TEXT FOR ANALYSIS
····················
Statistical analysis
The ZI of each SCWD was measured using ImageJ software from the National Institutes of Health. An image of each plate in the same position was captured and measured in ImageJ by tracing the clear zones (inhibition or ZI) of each SCWD. The calculated values for the areas comprising the respective zones were subsequently graphed using GraphPad Prism 9 (GraphPad Software, Inc.). The set of ZI mean values for the SCWDs were statistically analyzed using one-way analysis of variance (ANOVA) and post hoc Tukey test for multiple comparisons (comparing the ZI means to determine which are statistically different from the rest). Statistically significant differences were defined as p<0.05.
Results
To examine the inhibitory effect of each SCWD on E. coli and S. aureus, we performed a modified Kirby-Bauer test. We obtained representative images for each of the SCWDs for the two strains of bacteria tested (Figure 1). Images were analyzed for zones of inhibition on E. coli and S. aureus lawns, and the data were graphed (Figure 2). With respect to the effect of the SCWDs on E. coli growth, Acticoat Flex-3 showed the most robust inhibitory effect with a mean ZI of 1.59 ± 0.15 cm2 (Figure 2A). The mean ZI of Aquacel Ag (0.89 ± 0.15 cm2) was significantly lower than that of Acticoat Flex-3 (p<0.01). The mean ZI of Maxorb II Ag (1.43 ± 0.09 cm2) was not statistically significantly lower (p=0.96) compared with Acticoat Flex-3. Mepilex Ag (0.08 ± 0.01 cm2) had a significantly lower mean ZI than that of Acticoat Flex-3 (p<0.01). Similarly, Mepitel Ag (0.90 ± 0.03 cm2, p<0.001), Optifoam (0.37 ± 0.03 cm2, p<0.0001), and Tegaderm Alginate Ag (0.96 ± 0.10 cm2, p<0.01) each had a mean ZI significantly lower than that of Acticoat Flex-3.
Figure 1. SCWDs demonstrate variable antimicrobial effects against E. coli and S. aureus.
Representative images of each SCWD for E. coli and S. aureus. The zone of inhibition is defined by clear zones adjacent to the SCWD. SCWD: silver-containing wound dressing, E. coli: Escherichia coli, S. aureus: Staphylococcus aureus.
Figure 2. SCWDs differ in their antibacterial effect.
····················
WORK INSTRUCTIONS
Repeat word for word the part of the text on silver wound dressings that begins with the words containing "Representative images of" and ends with "aureus: Staphylococcus aureus.". The lines that follow stand apart from the text on silver wound dressings.

DATASET SECTION
····················
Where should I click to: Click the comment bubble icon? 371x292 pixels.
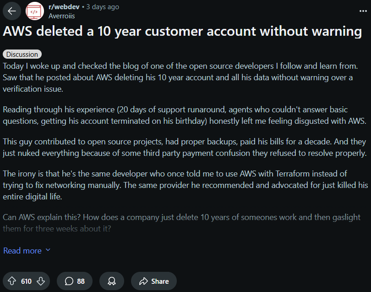click(x=69, y=281)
····················
SOLUTION TO THIS PROBLEM
Representative images of each SCWD for E. coli and S. aureus. The zone of inhibition is defined by clear zones adjacent to the SCWD. SCWD: silver-containing wound dressing, E. coli: Escherichia coli, S. aureus: Staphylococcus aureus.